外国人採用の必要書類を「採用の流れ」と「個人・企業」に分けて解説
- Top
- キャリアリンクファクトリー派遣ジャーナル
- 外国人採用の必要書類を「採用の流れ」と「個人・企業」に分けて解説
外国人の採用は、日本人の採用とは異なる書類の作成や手続きが必要です。必要書類には、外国人本人が作成する書類と、企業が用意する書類があります。
この記事では、外国人採用に必要な書類を「採用準備期間」「採用時」「採用後」のステップに分けて詳しく紹介いたします。
目次
外国人の採用準備期間に必要な書類
外国人の採用準備期間中、在留資格の取得に向けた書類を外国人本人と企業がそれぞれ作成します。
外国人は必要な書類が何か分からない場合があるため、企業側は外国人本人が用意する書類の明示が必要です。

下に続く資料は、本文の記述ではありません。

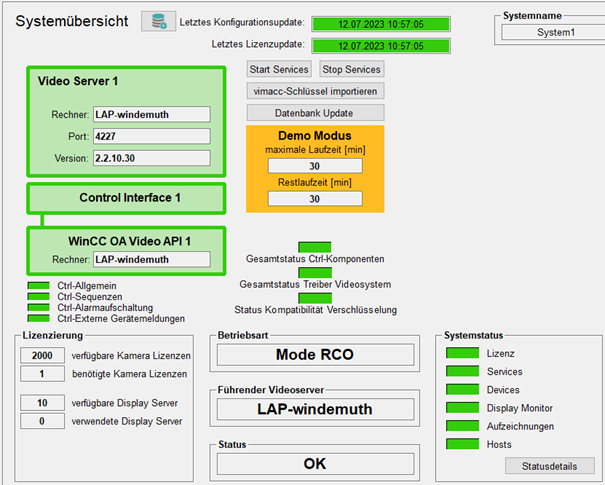Click the Gesamtstatus Ctrl-Komponenten indicator
This screenshot has height=485, width=605.
pyautogui.click(x=314, y=247)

また、企業と外国人本人が共同で用意する書類もあります。
外国人本人が用意する書類
外国人の採用準備期間に、外国人本人は以下の書類を用意します。
- 外国人本人が用意する書類
- 履歴書・職務経歴書
- 在留カード(既に日本に滞在している場合)
- 学歴証明書(卒業証明書、成績証明書)
- 職歴証明書(前職がある場合)
- 資格証明書(関連する資格がある場合)
履歴書・職務経歴書
履歴書・職務経歴書で外国人本人の経歴を確認し、候補者を選定します。
学歴証明書・職歴証明書・資格証明書
履歴書や職務経歴書に記載された情報に誤りや虚偽がないか、各種証明書をチェックします。

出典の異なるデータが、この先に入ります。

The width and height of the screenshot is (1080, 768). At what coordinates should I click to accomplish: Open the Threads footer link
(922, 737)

いくつかの在留資格では、学歴や職歴、資格が申請条件となる場合があります。
そのため、在留資格を申請する前に原本を確認し、要件を満たしているかの確認が必要です。
たとえば、「技術・人文知識・国際業務」の在留資格を申請する際には、学歴証明書の提出が求められます。
在留カード(既に日本に滞在している場合)
採用候補の外国人が既に日本に滞在している場合、在留カードを確認します。
在留カードには顔写真があり、本人確認が可能です。在留カードの情報とその他の書類の情報に相違がないかを確認し、書類に誤りや虚偽がないかもチェックします。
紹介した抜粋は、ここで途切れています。